What is it that makes a color react so well with a black light? I think it is called Day-Glo in some places. I want the local discount store to make me a few gallons of it so i can paint my house this sort of color. The only kind that I can find is in spray cans and that would run about half a million bucks for my 700 sq ft. house, and I want to get the gallon cans for $10 with free color added! Will they have the necessary additives, or is that why the price is so high? What is the additive?

You want to paint your entire house Day-Glo?
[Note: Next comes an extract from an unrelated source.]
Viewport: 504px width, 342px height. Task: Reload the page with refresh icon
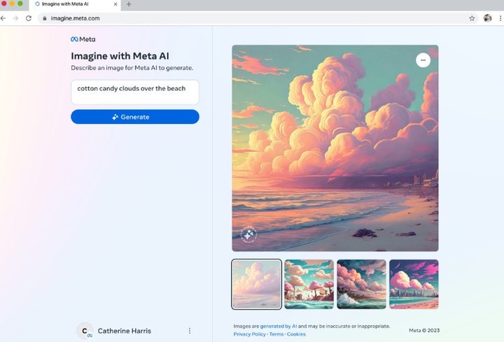(x=29, y=18)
You live in Southern California, right? :smiley:

Just a hunch.

Anyway, looks like you may need to do some hunting, but the stuff is out there.
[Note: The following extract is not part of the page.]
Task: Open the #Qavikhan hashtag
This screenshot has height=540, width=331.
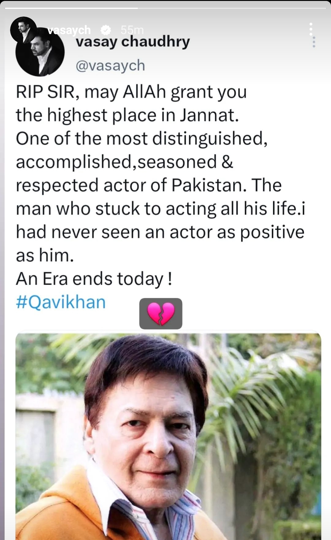Action: point(60,302)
http://www.dayglo.com/DOCS/about.html

You may need to look around for a custom house paint supplier, but it looks like he can order the pigment and mix up your paint for you.
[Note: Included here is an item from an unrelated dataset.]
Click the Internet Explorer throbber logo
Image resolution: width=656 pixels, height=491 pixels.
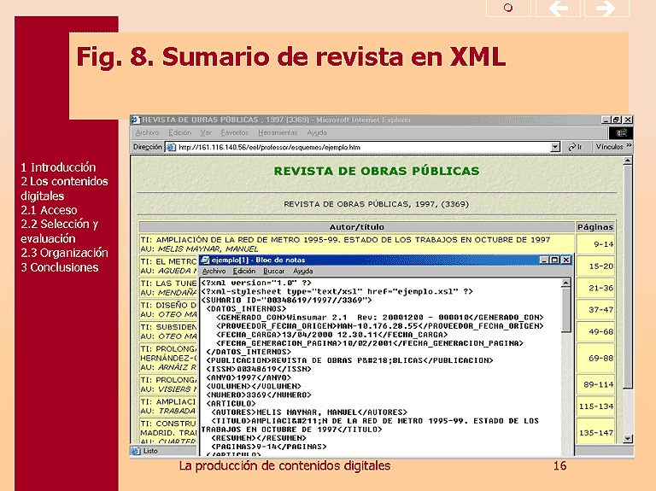click(621, 133)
And, this is probably a dumb question, but you did check the Sherwin Williams and Dutch Boy paint chip cards down at the DIY lumberyard, right?

And how it works.
http://www.sciencenet.org.uk/database/Technology/0104/t00348d.html

“Day-Glo” is a trademarked name for that brand of fluorescent paint. They get touchy when their name is bandied about as a synonym for “Fluorescent”, because they don’t want to have their precious brand name reduced to a generic term that anybody can use. That’s what happened to “cellophane” and “aspirin” and “zipper”. Look in the pages of Writer’s Digest to see full-page ads from companies just begging you to avoid statements like “Let’s Xerox it”, and to use patently unearthly sentences like “Let’s make a Xerox brand photocopy of it.”
There are other brands of fluorescent paint. What happens is that the paint absorbs a photon of short wavelength light (usually ultraviolet), then re-emits a photon of visible light (at adifferent wavelength). This differs from ordinary paint, where light is merely reflected and there is no wavelength difference (technically called a “Stokes Shift”) between incident and emitted photon.

This may surprise you- you might be incredulous. If you’ll recall, pure white, such as a clean white shirt, or a tablecloth, lights up in UV light. You don’t pay much attention because it’s just white. The only thing special about day glow paint is that there are no black or gray pigments, only a mixture of the color plus white. I’ve consulted with chemists and physicists about it. There are materials that do fluoresce, absorb light at one wave length and emit it at another, such as some minerals and some organic compounds but that’s not what is in day glow paint. That doesn’t mean it’s simple to create those colors. There are thousands of pigments that contain black and grey. It’s very complicated to get a pigment that reflects only white and colored light.

Such whites can be deceiving:

I’m a thankin’ ye!

Best wishes,
hh

Wow! Zombies like DayGlo!

This is a mind-blowingly-inaccurate first post!

This. I came in all ready to demonstrate my exhaustive knowledge, but CalMeacham explains it very well.

That’s a fine job of taking a quote right out of Wikipedia. Look hard at what I’m saying here. There are light reactive compounds, they absorb uv and emit at a different wave length. That’s luminescence. That’s not what I’m talking about. You take any piece of white copier paper in a dark room and shine a uv light on it and it appears to be emitting light. Try it.

No, that’s fluorescence.

Which is true, but it’s exactly the same thing you describe at the beginning of your post – again it’s fluorescence. Here, fluorescent compounds are added to make “white” objects look even more dazzlingly “white”. It’s a trick that relies on the fact that we observe blue parts of the spectrum as brighter than yellow or red parts of the spectrum.